Stop words are a nuisance. A Misc posting. Revelation (OpenInsight 16-Bit Specific)
At 11 DEC 2002 05:41:53AM Oystein Reigem wrote:
Is it possible to have the forum databases without stop words? Alternatively - is there a workaround for the problems stop words cause?
Here's an example of the kind of problem stop words cause:
I know I need a Knowledge Base article that contains the text
"ENG0805 Error on Windows 2000 Professional Workstations Running OpenInsight"
So I enter this whole quoted string as a search criterion. But since "on is a stop word the search fails.
It fails without telling me it's because "on is a stop word.
It doesn't even tell me there's something wrong with my query.
So I might conclude the document isn't there. Not good.
As it is now one must avoid using stop words in the search criteria. Else one gets the problem with missed hits exemplified above. Another kind of problem occurs when the stop word is cruicial to get the criteria precise enough.
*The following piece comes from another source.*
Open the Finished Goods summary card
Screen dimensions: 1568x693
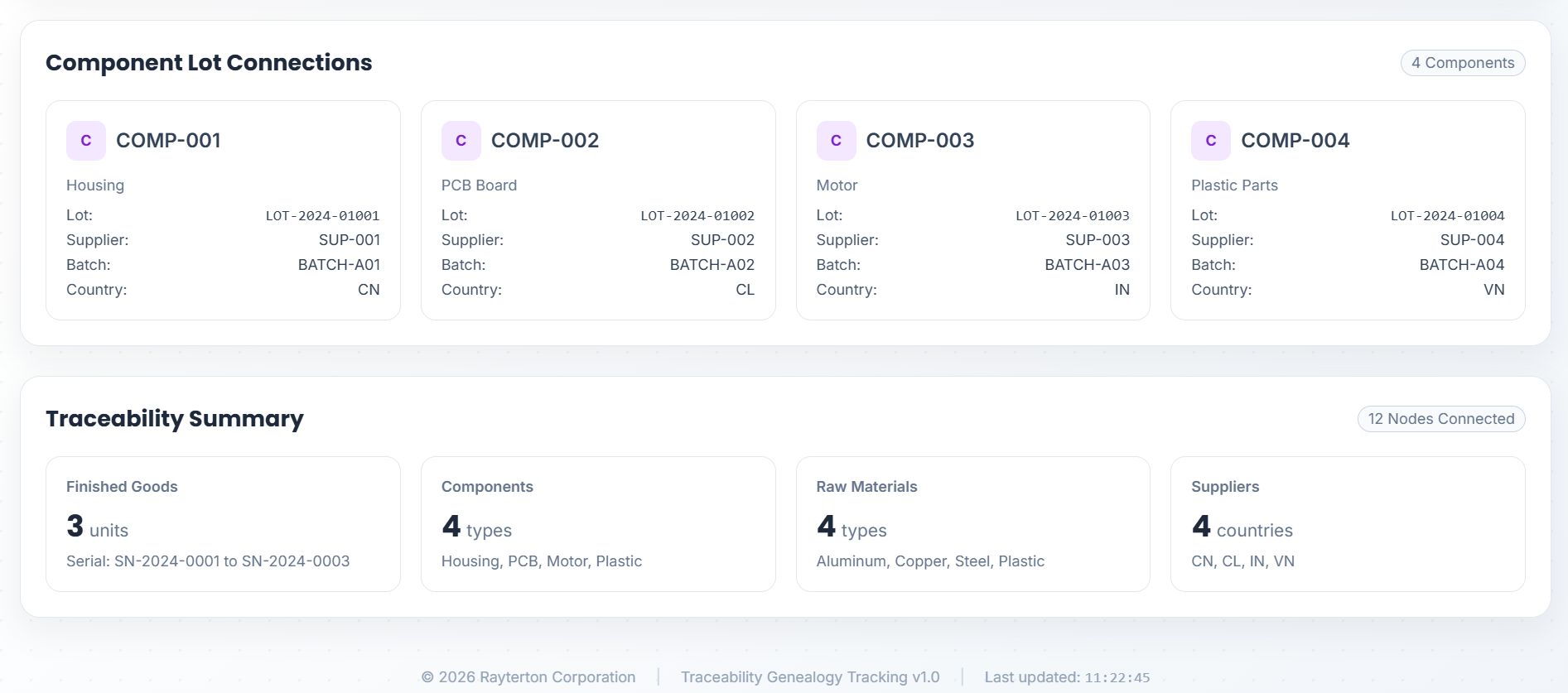tap(223, 523)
E.g, "log on" is much more precise than just "log".
(Btw - I think now the failure I reported in while beta testing the new Search was caused by stop words.)
I would seriously suggest stop words are removed and the databases re-indexed.
If that's not possible I suggest that possible workarounds are investigated.
- Like issuing a general or specific warning ("Search criteria contains stop word(s)", "'on' is a stop word")
- Like checking the Domino docs to see if a search on phrases containing stop words can be changed into a wildcard search, making the stop word of the criteria match any word (lower precision is usually better than missed hits).
At the very list publish a list of stop words so we can avoid them in our searches!
Btw - why isn't there a Misc category in this section? I prefer to post this message in the common section so everybody can read it, not just Works members?
- Oystein -